The turn of affairs opens up opportunities galore for India. For example, the Asian Development Bank estimates that between 2016 and 2030 developing countries in the region will need to spend $1.7 trillion per year to build the infrastructure required. These ventures do not necessarily have to be part of  the BRI.

The Quadrilateral Security Dialogue format (Quad) is a viable option in the Asia - Pacific region. The Quad is a grouping of like-minded democratic nations, namely the United States, Japan, India and Australia, but the latter has of late remained a passive member. The Quad was envisaged by the United States as an alliance that would prove mutually beneficial for its members. “Although India has identified countries such as Japan as key partners in formulating a response, there has been little progress on paper,” says Srikanth Kondapalli, Professor in Chinese Studies at the Jawaharlal Nehru University.

Another regional grouping is the Regional Comprehensive Economic Partnership (RCEP), which is a free trade zone of ten Asean nations and Australia, China, India, Japan, South Korea and New Zealand. Once established, it will create a zero-customs duty zone in a region that contributes 34 per cent of the global gross domestic product (GDP) and 40 per cent of world trade. Former commerce Secretary Rajeev Kher says, “Most of the time, India’s approach to trade negotiations has been typified by a defensive stance. Indian industry is wary of the potentially adverse impact of preferential Chinese imports. But this is the only chance of securing a rules-based framework with China.” But should one trust the dragon, or will it breathe fire in a free trade zone too?

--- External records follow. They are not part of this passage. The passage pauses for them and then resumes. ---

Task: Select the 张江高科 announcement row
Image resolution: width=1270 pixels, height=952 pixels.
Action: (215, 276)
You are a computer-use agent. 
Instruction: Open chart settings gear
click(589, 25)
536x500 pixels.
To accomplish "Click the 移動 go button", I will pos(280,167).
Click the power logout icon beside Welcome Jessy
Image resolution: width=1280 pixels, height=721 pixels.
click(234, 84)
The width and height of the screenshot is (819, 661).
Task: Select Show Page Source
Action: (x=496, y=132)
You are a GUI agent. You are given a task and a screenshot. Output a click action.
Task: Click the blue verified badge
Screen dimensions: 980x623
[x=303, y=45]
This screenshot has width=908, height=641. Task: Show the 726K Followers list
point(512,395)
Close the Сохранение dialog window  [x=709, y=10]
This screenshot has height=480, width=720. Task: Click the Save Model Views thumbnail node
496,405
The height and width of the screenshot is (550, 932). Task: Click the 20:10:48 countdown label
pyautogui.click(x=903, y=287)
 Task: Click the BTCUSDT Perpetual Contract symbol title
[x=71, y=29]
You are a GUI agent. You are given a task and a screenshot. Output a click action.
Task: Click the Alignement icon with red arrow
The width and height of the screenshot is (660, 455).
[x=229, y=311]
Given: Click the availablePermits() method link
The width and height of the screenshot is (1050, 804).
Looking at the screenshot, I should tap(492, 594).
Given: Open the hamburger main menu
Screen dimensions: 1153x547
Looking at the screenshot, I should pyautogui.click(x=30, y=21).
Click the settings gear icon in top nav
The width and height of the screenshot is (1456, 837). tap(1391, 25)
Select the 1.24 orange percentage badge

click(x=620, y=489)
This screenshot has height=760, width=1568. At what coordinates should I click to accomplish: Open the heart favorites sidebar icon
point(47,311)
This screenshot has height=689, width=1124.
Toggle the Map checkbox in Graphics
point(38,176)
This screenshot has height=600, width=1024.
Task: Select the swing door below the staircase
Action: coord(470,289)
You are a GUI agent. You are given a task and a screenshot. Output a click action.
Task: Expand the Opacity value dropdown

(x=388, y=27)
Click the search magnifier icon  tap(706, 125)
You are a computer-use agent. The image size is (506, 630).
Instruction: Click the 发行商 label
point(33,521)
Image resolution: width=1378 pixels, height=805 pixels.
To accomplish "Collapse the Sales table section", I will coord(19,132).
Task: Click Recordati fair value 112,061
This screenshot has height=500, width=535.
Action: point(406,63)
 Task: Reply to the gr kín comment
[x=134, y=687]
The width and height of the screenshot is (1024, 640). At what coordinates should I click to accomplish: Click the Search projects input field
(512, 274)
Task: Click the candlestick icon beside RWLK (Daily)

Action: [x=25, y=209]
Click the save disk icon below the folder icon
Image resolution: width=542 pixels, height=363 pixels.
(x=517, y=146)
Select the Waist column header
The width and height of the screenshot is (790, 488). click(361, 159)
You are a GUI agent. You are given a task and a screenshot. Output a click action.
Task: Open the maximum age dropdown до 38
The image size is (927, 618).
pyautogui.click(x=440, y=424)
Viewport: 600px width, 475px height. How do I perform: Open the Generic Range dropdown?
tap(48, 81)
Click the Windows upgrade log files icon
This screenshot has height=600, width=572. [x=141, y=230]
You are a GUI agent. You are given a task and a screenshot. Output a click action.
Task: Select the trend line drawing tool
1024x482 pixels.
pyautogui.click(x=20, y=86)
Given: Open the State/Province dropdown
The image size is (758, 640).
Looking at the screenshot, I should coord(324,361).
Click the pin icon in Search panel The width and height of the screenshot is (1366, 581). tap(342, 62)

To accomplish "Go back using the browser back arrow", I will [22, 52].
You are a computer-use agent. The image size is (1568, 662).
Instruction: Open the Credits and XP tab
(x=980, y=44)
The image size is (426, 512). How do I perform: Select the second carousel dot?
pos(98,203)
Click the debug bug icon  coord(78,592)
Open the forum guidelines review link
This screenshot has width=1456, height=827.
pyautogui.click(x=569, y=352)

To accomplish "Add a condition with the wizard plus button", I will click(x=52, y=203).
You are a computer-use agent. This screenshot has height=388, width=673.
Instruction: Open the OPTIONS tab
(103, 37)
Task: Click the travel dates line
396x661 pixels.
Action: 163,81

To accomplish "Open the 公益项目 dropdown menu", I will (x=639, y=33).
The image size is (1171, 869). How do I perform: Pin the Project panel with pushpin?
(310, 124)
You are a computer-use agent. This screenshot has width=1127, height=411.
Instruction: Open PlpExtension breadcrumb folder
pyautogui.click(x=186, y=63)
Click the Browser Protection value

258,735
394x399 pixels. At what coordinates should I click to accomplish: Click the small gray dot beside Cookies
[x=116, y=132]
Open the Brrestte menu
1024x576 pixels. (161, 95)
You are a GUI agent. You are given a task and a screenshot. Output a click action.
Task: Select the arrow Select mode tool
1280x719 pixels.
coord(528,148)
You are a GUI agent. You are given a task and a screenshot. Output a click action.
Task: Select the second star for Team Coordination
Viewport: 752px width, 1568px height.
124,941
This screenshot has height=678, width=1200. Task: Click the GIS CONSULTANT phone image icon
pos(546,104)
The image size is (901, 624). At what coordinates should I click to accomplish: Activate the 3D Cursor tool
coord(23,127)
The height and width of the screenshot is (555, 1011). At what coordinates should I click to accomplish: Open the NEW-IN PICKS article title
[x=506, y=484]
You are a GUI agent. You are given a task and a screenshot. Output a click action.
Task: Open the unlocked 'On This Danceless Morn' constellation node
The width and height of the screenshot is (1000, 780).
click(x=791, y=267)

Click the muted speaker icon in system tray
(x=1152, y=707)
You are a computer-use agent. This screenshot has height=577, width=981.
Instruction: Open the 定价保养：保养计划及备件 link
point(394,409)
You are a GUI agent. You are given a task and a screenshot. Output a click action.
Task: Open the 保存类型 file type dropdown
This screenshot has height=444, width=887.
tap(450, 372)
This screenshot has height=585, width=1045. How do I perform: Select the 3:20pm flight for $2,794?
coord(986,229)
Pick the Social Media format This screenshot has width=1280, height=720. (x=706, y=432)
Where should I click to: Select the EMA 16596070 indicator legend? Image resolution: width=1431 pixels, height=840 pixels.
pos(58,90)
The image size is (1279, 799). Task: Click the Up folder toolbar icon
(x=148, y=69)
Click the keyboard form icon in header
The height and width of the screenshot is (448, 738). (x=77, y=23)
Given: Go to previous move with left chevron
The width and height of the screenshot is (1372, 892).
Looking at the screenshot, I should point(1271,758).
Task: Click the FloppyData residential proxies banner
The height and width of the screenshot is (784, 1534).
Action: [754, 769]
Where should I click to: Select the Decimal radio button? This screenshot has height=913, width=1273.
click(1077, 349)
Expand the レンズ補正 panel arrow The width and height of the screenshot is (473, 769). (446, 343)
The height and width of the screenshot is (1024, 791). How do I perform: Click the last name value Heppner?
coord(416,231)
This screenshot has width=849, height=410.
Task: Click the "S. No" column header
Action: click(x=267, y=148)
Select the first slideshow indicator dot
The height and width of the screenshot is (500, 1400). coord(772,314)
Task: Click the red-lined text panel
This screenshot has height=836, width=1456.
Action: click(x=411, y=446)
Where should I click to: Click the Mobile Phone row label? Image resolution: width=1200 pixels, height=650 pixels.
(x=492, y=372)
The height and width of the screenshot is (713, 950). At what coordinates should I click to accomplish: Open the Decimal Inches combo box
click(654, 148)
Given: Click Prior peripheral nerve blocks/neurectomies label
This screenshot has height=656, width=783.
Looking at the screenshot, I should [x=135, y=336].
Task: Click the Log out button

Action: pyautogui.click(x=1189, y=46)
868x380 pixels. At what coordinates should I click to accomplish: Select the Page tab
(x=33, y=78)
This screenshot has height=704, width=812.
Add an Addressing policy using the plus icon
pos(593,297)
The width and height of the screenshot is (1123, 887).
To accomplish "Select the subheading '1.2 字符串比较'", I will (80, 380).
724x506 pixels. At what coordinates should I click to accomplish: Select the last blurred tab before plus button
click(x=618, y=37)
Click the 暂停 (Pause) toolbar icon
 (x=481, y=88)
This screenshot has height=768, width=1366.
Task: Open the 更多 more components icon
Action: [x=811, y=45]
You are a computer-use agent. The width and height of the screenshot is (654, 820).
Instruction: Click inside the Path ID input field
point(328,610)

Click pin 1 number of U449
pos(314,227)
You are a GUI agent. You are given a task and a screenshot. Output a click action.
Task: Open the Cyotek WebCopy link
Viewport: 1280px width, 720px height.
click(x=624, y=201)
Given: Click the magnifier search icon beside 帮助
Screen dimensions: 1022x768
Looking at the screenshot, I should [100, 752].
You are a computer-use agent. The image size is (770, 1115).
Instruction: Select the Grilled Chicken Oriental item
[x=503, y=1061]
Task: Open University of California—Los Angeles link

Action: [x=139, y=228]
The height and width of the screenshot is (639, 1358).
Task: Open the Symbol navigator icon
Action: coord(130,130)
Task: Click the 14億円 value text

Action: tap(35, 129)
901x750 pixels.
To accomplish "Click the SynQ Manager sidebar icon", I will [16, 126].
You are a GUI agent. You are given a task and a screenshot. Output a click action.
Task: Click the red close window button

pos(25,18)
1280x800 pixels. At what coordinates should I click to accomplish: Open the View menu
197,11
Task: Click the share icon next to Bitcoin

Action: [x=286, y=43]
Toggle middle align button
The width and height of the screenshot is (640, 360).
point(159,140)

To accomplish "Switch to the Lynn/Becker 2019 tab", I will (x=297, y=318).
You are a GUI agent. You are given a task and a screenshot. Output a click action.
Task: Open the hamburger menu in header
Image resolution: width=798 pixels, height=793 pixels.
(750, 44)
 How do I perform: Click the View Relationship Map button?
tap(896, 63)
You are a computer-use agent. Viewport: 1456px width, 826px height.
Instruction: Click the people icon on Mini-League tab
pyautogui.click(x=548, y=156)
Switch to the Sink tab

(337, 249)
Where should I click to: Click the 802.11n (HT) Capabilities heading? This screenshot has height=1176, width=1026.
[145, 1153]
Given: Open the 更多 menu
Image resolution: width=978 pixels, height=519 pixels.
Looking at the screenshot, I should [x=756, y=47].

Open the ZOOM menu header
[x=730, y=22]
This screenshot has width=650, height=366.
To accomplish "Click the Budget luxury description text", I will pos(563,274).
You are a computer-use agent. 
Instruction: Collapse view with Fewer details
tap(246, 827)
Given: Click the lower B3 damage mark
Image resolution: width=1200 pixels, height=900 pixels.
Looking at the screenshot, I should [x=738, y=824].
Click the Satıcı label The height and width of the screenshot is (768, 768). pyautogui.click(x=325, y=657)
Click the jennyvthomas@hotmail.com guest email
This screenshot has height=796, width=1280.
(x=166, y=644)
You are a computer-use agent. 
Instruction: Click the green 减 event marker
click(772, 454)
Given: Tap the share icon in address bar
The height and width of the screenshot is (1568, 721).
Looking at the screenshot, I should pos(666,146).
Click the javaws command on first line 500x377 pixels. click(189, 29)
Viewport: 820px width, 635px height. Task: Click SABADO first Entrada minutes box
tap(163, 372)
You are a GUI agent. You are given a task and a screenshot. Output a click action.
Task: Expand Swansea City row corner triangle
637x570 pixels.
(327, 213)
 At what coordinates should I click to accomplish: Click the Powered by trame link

Certainly, China’s state-backed super consortium of private companies will leave no stone unturned to dump their products within the trade bloc. The US, which too grapples with a trade imbalance with China, seems to have learnt to live with it. As US Trade Representative Robert Lighthizer, who deals with Chinese affairs says, “Years of passivity and drift among US policymakers have allowed the US - China trade deficit to grow to a point where it is widely recognised as a major threat to our economy.”

The light that shines bright from the Chinese lantern, no doubt casts long shadows around its trade partners. But surely, India should not lose the battle even before it begins?